# I think I am starting a new business



## ColenJacksdad (Aug 24, 2010)

Since I really got into my prop building work this year for my haunt. I have decided to build and sell pneumatic prop mechanisms for coffin and barrel jumpers. All mechanisms will be made out of steel tubbing and opperated with a real pneumatic cylinder and prop controller. I am going to start my proto types after New Years. I can build them in my garage and have little overhead. I have all the tools and good fabrication skills.
Wish me luck.


----------



## Kaiserxion (Sep 17, 2010)

Good luck! =D


----------



## Guest (Oct 25, 2010)

good luck.  give us some prices when you get it all figured out.  And, of course, since I am a close personal friend, i expect a discount!!!  j/k


----------



## WindyCityCouple (Oct 13, 2008)

Good luck!! Like Cathy said keep us in the loop, I would love to be a first customer!!


----------



## Autopsy (Sep 14, 2010)

Sounds Great! Good Luck to ya! 

To keep away from online competition with you guys, I'll be selling props locally. We have JACK around here and maaan since people have seen some of my props. I've got request after request and offer and offer!

Again, good luck to ya, and hollar at the forum when you get some available... I'm sure several folks on here (including myself) will be happy to pick some up. 

~{Autopsy}~


----------



## ColenJacksdad (Aug 24, 2010)

Thanks everyone for the encouragement! I will keep everyone in the loop. I don't plan on competing with the big guys. This will be kind of a hobby that I will do in my garage and if I sell a few here or there I will be cool with that, but who knows how it will turn out.


----------



## GhoulishCop (Oct 18, 2008)

I think keeping it as a hobby at first is a good idea to see if you actually want to continue doing this for others. When you get your first paying customer, there's suddenly a little more pressure. Maybe a corner cut here or there for your own prop is now something you can't do for the customer who's paying good money. And then you want to make sure this turns out right for them in the end.

I just had this happen to me. While setting up my yard display, a person stopped by, complimented my work, and then asked if I could build her something. Of course she said she'd pay me. She said she did a haunted attraction in a nearby town and usually drove around looking for ideas to steal. But she liked mine so much she wanted me to build something for her.

I said yes thinking it was just one prop, but then an hour or so later she came back with her partner and put an order in for 9 props! Mind you this was less than two weeks before Halloween. Of course I still said yes. When I later gave her the purchase order she decided maybe just a couple of props would be better. So I ended up building a Monster Mud reaper for her and two paper mache corpses that hang from posts.

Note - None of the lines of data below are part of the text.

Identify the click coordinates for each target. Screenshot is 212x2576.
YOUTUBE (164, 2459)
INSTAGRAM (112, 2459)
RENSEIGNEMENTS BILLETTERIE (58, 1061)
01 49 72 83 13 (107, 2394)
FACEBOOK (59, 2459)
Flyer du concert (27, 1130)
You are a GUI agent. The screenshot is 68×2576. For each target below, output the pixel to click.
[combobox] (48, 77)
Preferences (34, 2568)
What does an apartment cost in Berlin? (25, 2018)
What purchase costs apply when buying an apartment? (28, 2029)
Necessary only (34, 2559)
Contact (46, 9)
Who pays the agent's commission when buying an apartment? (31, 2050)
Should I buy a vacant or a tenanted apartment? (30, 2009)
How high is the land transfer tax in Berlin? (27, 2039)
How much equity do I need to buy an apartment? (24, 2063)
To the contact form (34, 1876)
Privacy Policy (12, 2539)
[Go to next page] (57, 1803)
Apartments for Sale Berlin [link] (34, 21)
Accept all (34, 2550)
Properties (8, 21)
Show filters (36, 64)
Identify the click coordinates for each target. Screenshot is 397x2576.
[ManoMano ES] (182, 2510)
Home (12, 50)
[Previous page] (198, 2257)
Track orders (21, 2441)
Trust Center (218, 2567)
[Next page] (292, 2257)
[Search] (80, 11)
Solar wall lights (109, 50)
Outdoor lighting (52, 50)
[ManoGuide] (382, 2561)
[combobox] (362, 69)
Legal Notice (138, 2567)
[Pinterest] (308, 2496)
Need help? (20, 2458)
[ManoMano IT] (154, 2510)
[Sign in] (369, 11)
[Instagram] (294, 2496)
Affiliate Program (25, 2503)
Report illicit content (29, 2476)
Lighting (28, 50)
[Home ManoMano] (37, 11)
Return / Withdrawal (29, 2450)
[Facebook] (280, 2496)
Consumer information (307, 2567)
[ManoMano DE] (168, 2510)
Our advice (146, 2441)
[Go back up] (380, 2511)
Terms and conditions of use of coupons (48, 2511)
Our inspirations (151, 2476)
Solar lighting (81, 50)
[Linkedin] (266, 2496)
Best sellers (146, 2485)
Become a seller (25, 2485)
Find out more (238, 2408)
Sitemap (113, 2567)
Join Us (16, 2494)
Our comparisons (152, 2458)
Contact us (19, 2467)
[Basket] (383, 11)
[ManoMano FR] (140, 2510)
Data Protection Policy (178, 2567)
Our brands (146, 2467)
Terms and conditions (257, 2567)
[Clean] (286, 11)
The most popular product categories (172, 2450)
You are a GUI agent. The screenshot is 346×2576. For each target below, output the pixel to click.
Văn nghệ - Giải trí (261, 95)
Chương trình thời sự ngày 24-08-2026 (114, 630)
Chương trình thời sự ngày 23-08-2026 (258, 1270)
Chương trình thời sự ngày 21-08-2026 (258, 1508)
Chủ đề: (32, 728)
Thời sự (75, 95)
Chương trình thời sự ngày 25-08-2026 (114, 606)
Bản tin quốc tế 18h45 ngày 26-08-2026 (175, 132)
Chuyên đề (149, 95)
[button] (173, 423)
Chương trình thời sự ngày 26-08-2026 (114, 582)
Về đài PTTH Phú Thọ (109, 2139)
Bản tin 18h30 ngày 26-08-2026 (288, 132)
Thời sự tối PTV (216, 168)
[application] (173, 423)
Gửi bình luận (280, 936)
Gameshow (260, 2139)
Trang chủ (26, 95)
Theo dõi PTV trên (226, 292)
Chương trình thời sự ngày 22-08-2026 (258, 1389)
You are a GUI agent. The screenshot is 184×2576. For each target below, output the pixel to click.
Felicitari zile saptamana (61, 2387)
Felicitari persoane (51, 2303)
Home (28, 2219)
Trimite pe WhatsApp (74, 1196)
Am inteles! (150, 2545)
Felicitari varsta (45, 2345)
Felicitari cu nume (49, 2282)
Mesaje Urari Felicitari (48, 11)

As I said, shortcuts I might have taken with my own props went right out the window with these. While there was the added pressure of having to get them done before this coming Friday (I finished them all up today!) I had to make sure they were of such quality that they would last a good long time.

Since her entertainment company does many themed parties, she said she wants to me to work with her in the future. I said, No problem! Just make sure you give me more than a week's notice next time.

So even as a hobby there's going to be pressure on you, let alone if you decide to go into it whole hog. Regardless, good luck!

Rich


----------